II-da Domenica di Pasqua, di San Tomasso

La seconda domenica di Pasqua presenta caratteristiche speciali nella tradizione ortodossa chiamata anche la Pasqua dei buoni (blajini) si fa memoria dei defunti. Al temine della Divina Liturgia come di tradizione tutte le famiglie ortodosse vanno nei cimiteri per le ricorrenze funebre e per incontrare i loro defunti.

 Giovanni (Gv 20, 19 – 25) La sera di quello stesso giorno, il primo dopo il sabato, mentre erano chiuse le porte del luogo dove si trovavano i discepoli per timore dei Giudei, venne Gesù, si fermò in mezzo a loro e disse: “Pace a voi!”. Detto questo, mostrò loro le mani e il costato. E i discepoli gioirono al vedere il Signore. Gesù disse loro di nuovo: “Pace a voi! Come il Padre ha mandato me, anch’io mando voi”. Dopo aver detto questo, alitò su di loro e disse: “Ricevete lo Spirito Santo; a chi rimetterete i peccati saranno rimessi e a chi non li rimetterete, resteranno non rimessi”. Tommaso, uno dei Dodici, chiamato Dìdimo, non era con loro quando venne Gesù. Gli dissero allora gli altri discepoli: Abbiamo visto il Signore!”. Ma egli disse loro: “Se non vedo nelle sue mani il segno dei chiodi e non metto il dito nel posto dei chiodi e non metto la mia mano nel suo costato, non crederò”. Otto giorni dopo i discepoli erano di nuovo in casa e c’era con loro anche Tommaso. Venne Gesù, a porte chiuse, si fermò in mezzo a loro e disse: “Pace a voi!”. Poi disse a Tommaso: “Metti qua il tuo dito e guarda le mie mani; stendi la tua mano, e mettila nel mio costato; e non essere più incredulo ma credente!”. Rispose Tommaso: “Mio Signore e mio Dio!”. Gesù gli disse: “Perché mi hai veduto, hai creduto: beati quelli che pur non avendo visto crederanno!”. Molti altri segni fece Gesù in presenza dei suoi discepoli, ma non sono stati scritti in questo libro. Questi sono stati scritti, perché crediate che Gesù è il Cristo, il Figlio di Dio e perché, credendo, abbiate la vita nel suo nome.

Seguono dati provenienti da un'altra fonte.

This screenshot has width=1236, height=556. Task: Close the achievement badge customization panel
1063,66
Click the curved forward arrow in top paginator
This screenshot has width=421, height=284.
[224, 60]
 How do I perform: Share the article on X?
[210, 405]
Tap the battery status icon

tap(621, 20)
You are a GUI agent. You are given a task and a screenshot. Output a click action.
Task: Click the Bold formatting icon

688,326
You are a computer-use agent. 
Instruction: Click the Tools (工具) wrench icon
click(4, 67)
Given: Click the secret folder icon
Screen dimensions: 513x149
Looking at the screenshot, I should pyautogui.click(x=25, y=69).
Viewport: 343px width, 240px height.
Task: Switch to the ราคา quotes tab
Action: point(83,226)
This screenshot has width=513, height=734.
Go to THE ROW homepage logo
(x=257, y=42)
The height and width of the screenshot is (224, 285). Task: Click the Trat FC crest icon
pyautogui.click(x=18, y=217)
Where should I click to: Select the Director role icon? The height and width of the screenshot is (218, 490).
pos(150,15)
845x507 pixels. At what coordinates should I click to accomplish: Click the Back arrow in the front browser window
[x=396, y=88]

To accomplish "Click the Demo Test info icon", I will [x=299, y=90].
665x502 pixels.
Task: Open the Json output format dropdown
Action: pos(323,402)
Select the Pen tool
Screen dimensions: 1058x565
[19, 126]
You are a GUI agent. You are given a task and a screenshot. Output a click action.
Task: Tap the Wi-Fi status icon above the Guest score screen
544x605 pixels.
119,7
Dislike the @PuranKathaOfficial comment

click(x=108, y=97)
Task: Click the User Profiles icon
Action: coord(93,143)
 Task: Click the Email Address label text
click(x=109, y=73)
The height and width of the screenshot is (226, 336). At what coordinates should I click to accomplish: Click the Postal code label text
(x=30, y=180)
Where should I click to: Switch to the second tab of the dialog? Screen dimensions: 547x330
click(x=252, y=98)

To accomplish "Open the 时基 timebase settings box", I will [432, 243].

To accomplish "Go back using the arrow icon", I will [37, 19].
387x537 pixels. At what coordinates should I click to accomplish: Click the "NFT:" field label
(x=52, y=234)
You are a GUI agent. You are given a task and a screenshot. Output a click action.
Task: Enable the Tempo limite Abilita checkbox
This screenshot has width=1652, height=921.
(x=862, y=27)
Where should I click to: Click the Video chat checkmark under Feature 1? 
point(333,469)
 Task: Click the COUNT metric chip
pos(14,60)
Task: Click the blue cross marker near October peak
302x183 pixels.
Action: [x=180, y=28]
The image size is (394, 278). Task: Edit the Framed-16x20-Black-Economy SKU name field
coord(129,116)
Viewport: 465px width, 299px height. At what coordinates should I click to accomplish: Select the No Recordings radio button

Tommaso in siriaco è l’equivalente del greco Didimo, cioè gemello. Un’antichissima tradizione attesta il culto dell’apostolo a Edessa di Siria (l’attuale Urfa, in Turchia). Tommaso è citato nei sinottici solo come uno dei dodici, ma Giovanni gli riserva molta più attenzione, ricordandolo in sette circostanze, tre delle quali evidenziano il profilo di Tommaso. In occasione della malattia di Lazzaro (Gv 11,6), mentre gli apostoli cercavano di convincere Gesù a non andare in Giudea per salvaguardare la loro incolumità, Tommaso dice con decisione: “Allora andiamo anche noi a morire con lui!”. Nell’Ultima Cena, dopo che Giuda ha lasciato il cenacolo, Gesù cerca di tranquillizzare i suoi: “Io vado a prepararvi un posto… E del luogo dove io vado, voi conoscete la via”. Ma a Tommaso qualcosa non torna: “Signore, non sappiamo dove vai e come possiamo conoscere la via?”. E Gesù: “Io sono la via, la verità e la vita. Nessuno viene al Padre se non per mezzo di me” (Gv 14,1-6). Gesù sembra servirsi della limitatezza dell’orizzonte di Tommaso per insegnare qualcosa a tutti noi. C’è infine l’episodio al centro di questa domenica.